Submitted to: Crop Science
Publication Type: Peer Reviewed Journal
Publication Acceptance Date: 7/13/2006
Publication Date: 5/31/2007
Citation: Singh, S.P., Teran, H., Lema, M., Webster, D.M., Strausbaugh, C.A., Miklas, P.N., Schwartz, H.F., Brick, M.A. 2007. Seventy-five years of breeding dry bean of the Western USA. Crop Science. 47:981-989.

Interpretive Summary: Breeding and dry bean seed production in the Western U.S. began between 1910 and 1920. Seed production moving to the Western U.S. was partly driven by the dry production environment and the corresponding lack of plant pathogens such as anthracnose and bacterial blights. Initially breeders focused on improving the resistance of beans to bean common mosaic and curly top. Then additional traits such as resistance to root rots, bacterial blights, white mold and rust were hybridized into cultivars along with improvements in plant type, maturity, seed quality, and yield. In order to assess the progress, or the lack there of, achieved in improving traits of interest a comparison of cultivars produced from 1925 to 1998 was conducted. In the pinto market class a 35% gain in yield was achieved while in the red, great northern, and pink market classes yield increases were 18%, 17%, and 3%, respectively. Over the same time frame considerable improvements in resistance to various disease problems has also occurred. Since the release of Bill Z in 1987, medium-seeded cultivars have reached a yield plateau. Thus alternative strategies for breeding may need to be considered if significantly higher yields are to be achieved.

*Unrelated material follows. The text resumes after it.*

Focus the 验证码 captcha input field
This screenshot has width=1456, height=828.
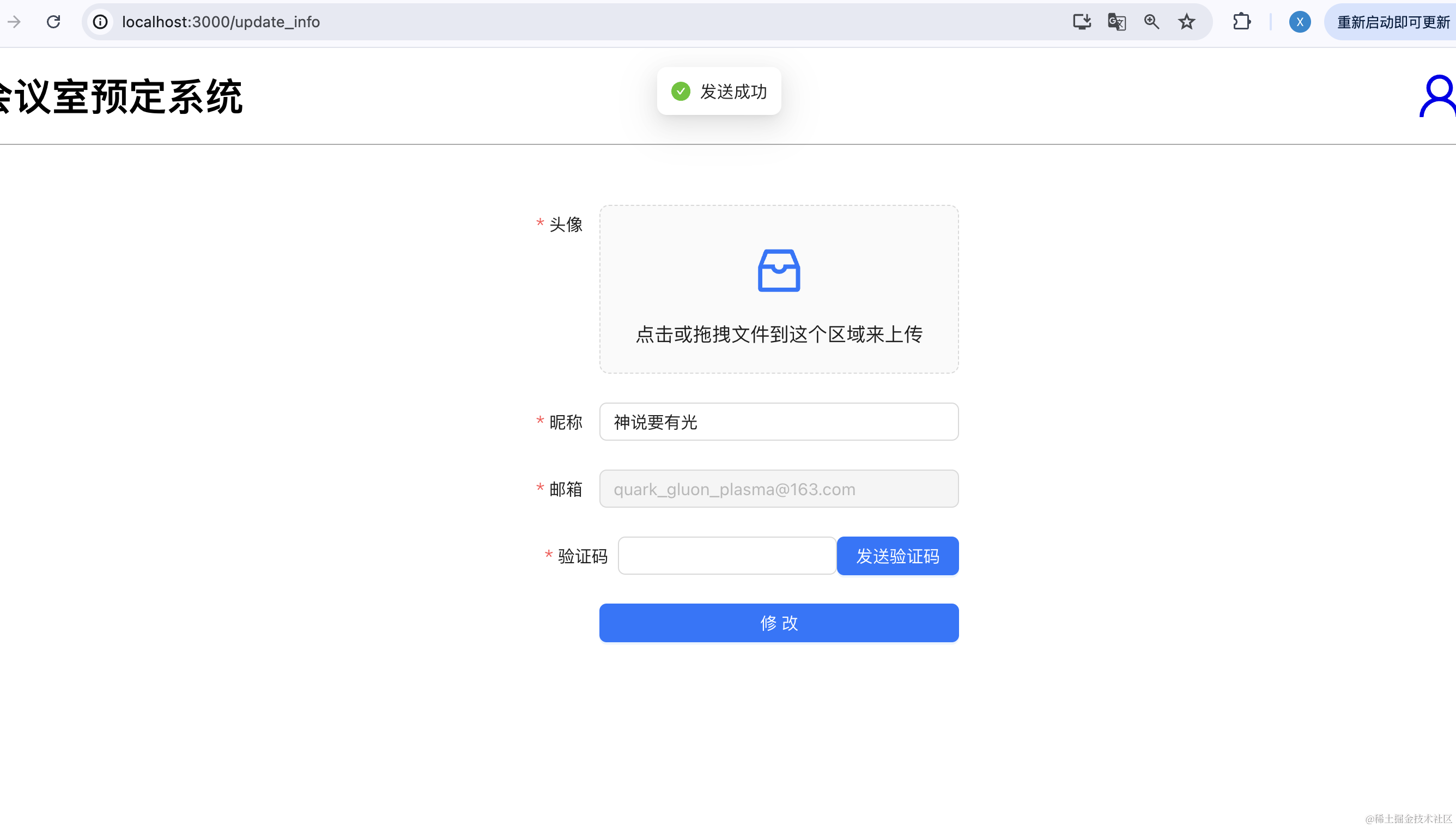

Technical Abstract: A periodic comparison of cultivars is essential to assess selection gains, determine deficiencies, define objectives, and set breeding priorities. Our objective was to compare dry bean cultivars released between 1932 and 1998. Twenty-five great northern, pink, pinto, and red cultivars were evaluated for seed yield at three locations in Idaho and for anthracnose, BCMV, BCMNV, common and halo bacterial blights, Fusarium and Rhizoctonia root rots, Fusarium wilt, and white mold in Colorado, Idaho, and Washington between 1999 and 2006. Yield ranged between 2,904 kg per ha for pinto ‘UI 111’ to 3,921 kg per ha for ‘Bill Z’, which represents a 35% gain in 54 years. Yield gain in great northern was 587 kg per ha, pink 136 kg per ha, and red 687 kg per ha. Stability indices ranged from 0.57 for ‘Kodiak’ to 1.86 for ‘UI 3’. Maturity ranged from 90 days for ‘UI 320’ to 97 days for ‘Frontier’. Seed weight ranged from 28 g for ‘Viva’ to 41 g for UI 320. Resistance to Rhizoctonia root rot was achieved in most cultivars. All cultivars were susceptible to anthracnose, common bacterial blight, and white mold, and all except ‘Chase’ for halo blight. For Fusarium root rot an intermediate reaction occurred. Only ‘Matterhorn’, ‘Weihing’, and Kodiak combined an upright Type II growth habit with resistance to BCMV and rust. An integrated breeding strategy should be explored for simultaneous improvement of multiple traits.